CryptoQuant Analyst: Bitcoin Has Entered a Risk-Off Phase, ETF Demand Momentum Far Below Last Year's Peak
Odaily News CryptoQuant analyst Axel Adler stated that Bitcoin has lost its structural upward momentum amid a sharp deterioration in the macro environment. This is a significant signal, indicating that the market is currently more in a "Risk-off" phase. Until its on-chain "Impulse" indicator returns above the zero line, every rebound in BTC still lacks confirmation.
He pointed out that the recently released fourth part of "Decision Architecture for Bitcoin" primarily constructs a macro framework based on the US Dollar Index (DXY), the 10-year US Treasury yield, and the VIX volatility index. The core view is: not all macro fluctuations will disrupt the on-chain structure. However, when macro factors truly enter a "dominant mode," even if on-chain data is positive, the market may temporarily lose upward momentum.

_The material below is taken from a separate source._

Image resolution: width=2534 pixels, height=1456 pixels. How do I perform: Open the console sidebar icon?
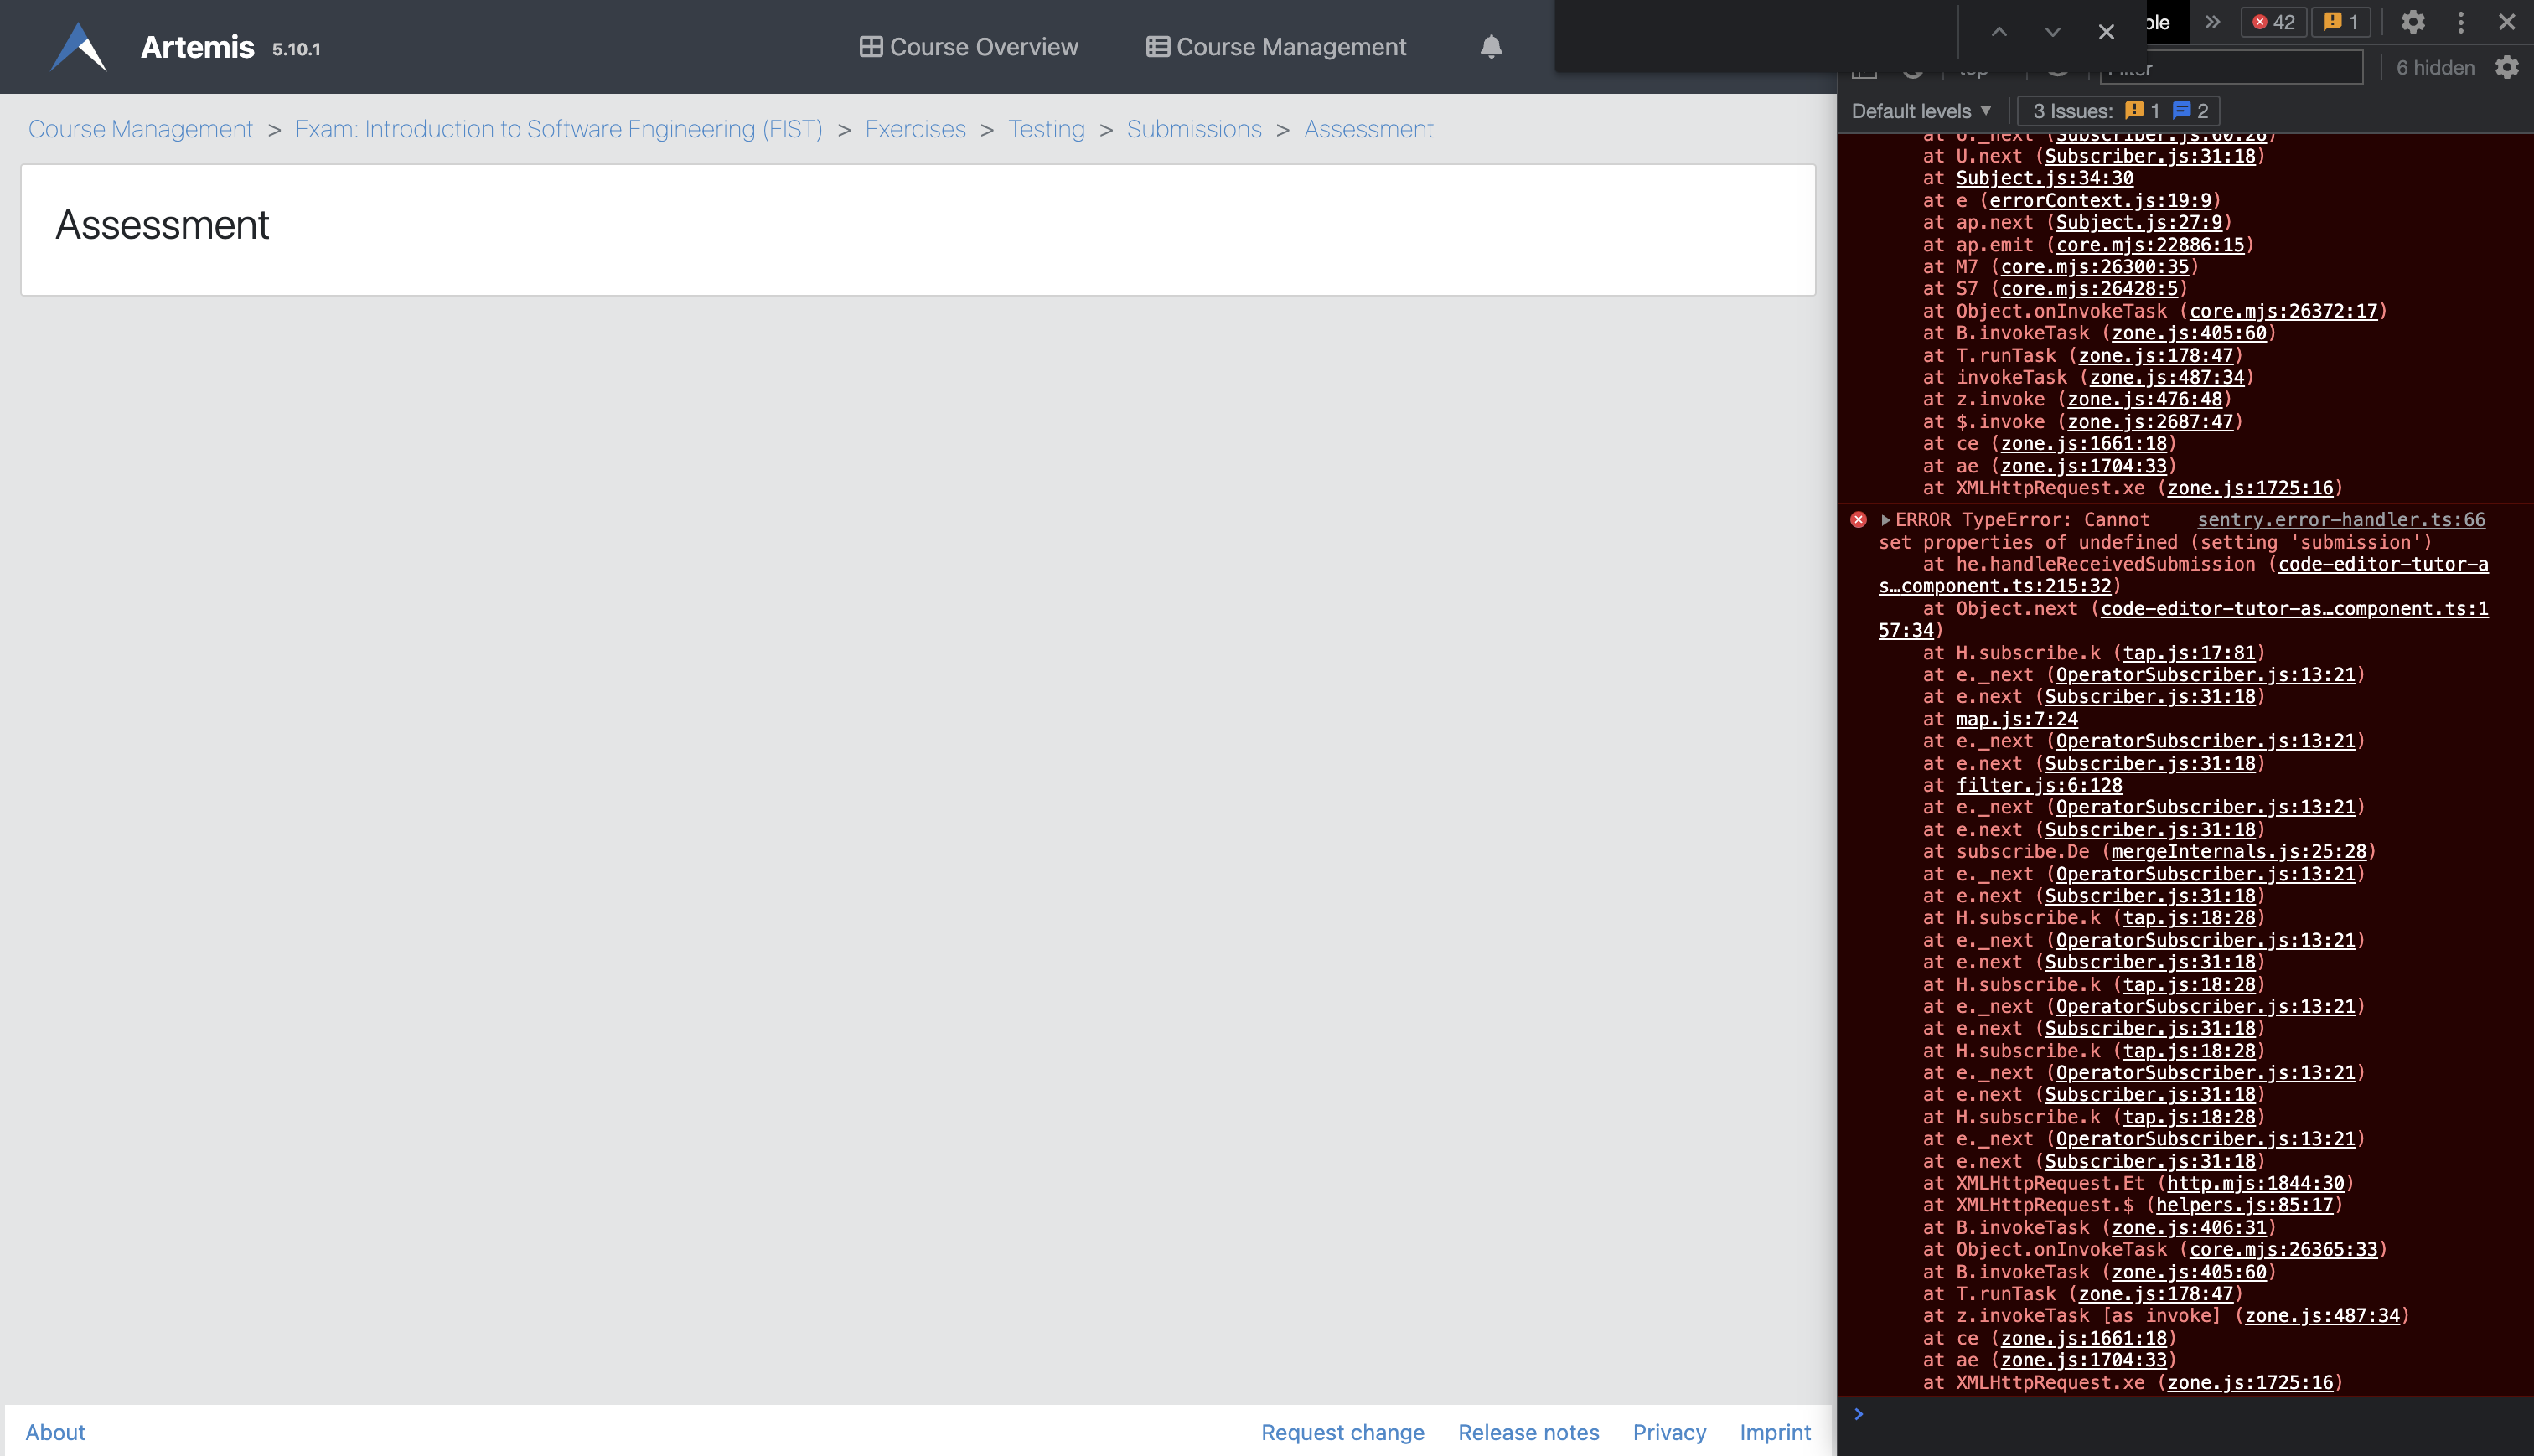click(1864, 69)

Additionally, CryptoQuant added a new dashboard for US spot Bitcoin ETFs this week, covering data such as weekly net inflows, cumulative flows, 30-day ETF Flow Momentum, changes in demand over the past four weeks, and fund distribution across various funds. Among these, the current 30-day ETF momentum is only $362.8 million. In comparison, this indicator reached a high of $13.21 billion in December 2024 and hit a low of -$5.36 billion in November 2025.
Adler emphasized that the Coinbase Premium Index remains an important metric for observing US spot demand: when this index consistently stays above zero, it means US buying is still supporting the market; if it turns negative, even if BTC rises, its trend may lack support from genuine US demand.